It is noted that relational terms such as first and second, and the like are used solely to distinguish one entity or action from another entity or action without necessarily requiring or implying any actual such relationship or order between such entities or actions.

The present invention and its embodiments have been described above with no limitation, and the embodiments of the present invention are shown in the drawings, and the actual structure is not limited thereto, so that those skilled in the art who have the ordinary skill in the art who have the benefit of the present invention will not creatively design similar structures and examples to those of the present invention without departing from the gist of the present invention.

Claims (10)

1. A plastic mold burring device which is characterized in that: including base (1), positioning mechanism (2), deburring mechanism (3), rotary displacement mechanism (4), guiding mechanism (5), rotation locking mechanism (6) and cutter locking mechanism (7), base (1) top is located in positioning mechanism (2) rotation, base (1) top is located in guiding mechanism (5), guiding mechanism (4) are located guiding mechanism (5) lateral wall, rotary displacement mechanism (4) lateral wall is located in deburring mechanism (3), base (1) top is located in rotation locking mechanism (6), rotary displacement mechanism (4) lateral wall is located in cutter locking mechanism (7), rotary displacement mechanism (4) include mould slewing mechanism (410) and mobile mechanism (420), base (1) top is located in mould slewing mechanism (410), base (1) top is located in mobile mechanism (420).

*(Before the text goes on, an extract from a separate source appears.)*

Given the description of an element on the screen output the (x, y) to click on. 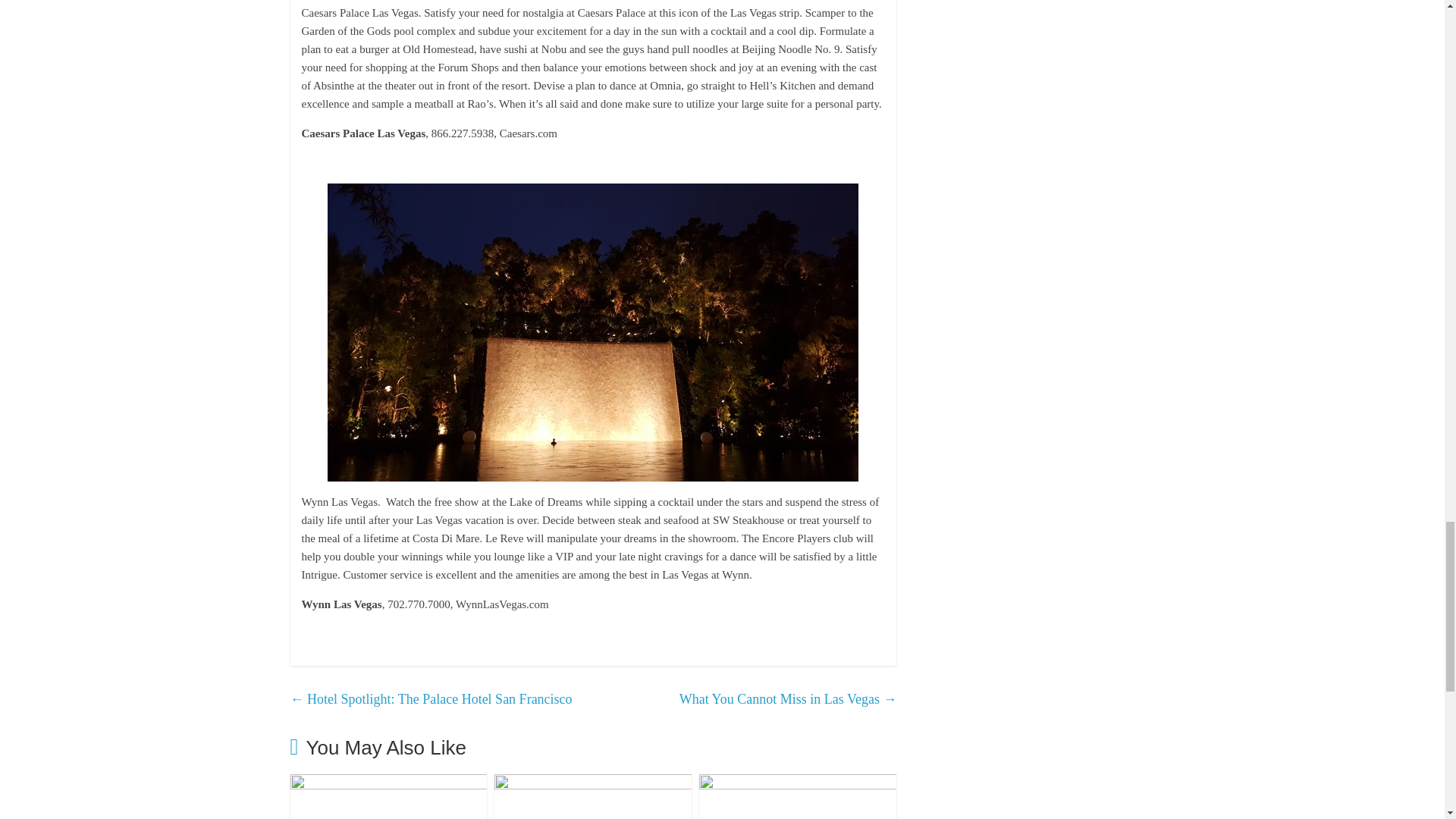
Spa Day for Less in Las Vegas (593, 783)
How Do You Vacation?  8 Ways To Unwind (797, 783)
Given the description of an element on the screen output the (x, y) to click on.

2. The plastic mold deburring device as set forth in claim 1, wherein: the die rotating mechanism (410) comprises a rotating groove (411), a rotating disc (412), rotating gear teeth (413), a first servo motor (414), a power gear (415) and a gear groove (416), wherein the rotating groove (411) is formed in the top end of the base (1), the gear groove (416) is formed in the inside of the base (1), the rotating disc (412) is rotationally arranged on the top end of the rotating groove (411), the first servo motor (414) is fixedly arranged on the top end of the base (1), the array of rotating gear teeth (413) is fixedly arranged on the circumferential side wall of the rotating disc (412), the output end of the first servo motor (414) penetrates through the side wall of the gear groove (416), and the power gear (415) is coaxially fixedly arranged on the output end of the first servo motor (414).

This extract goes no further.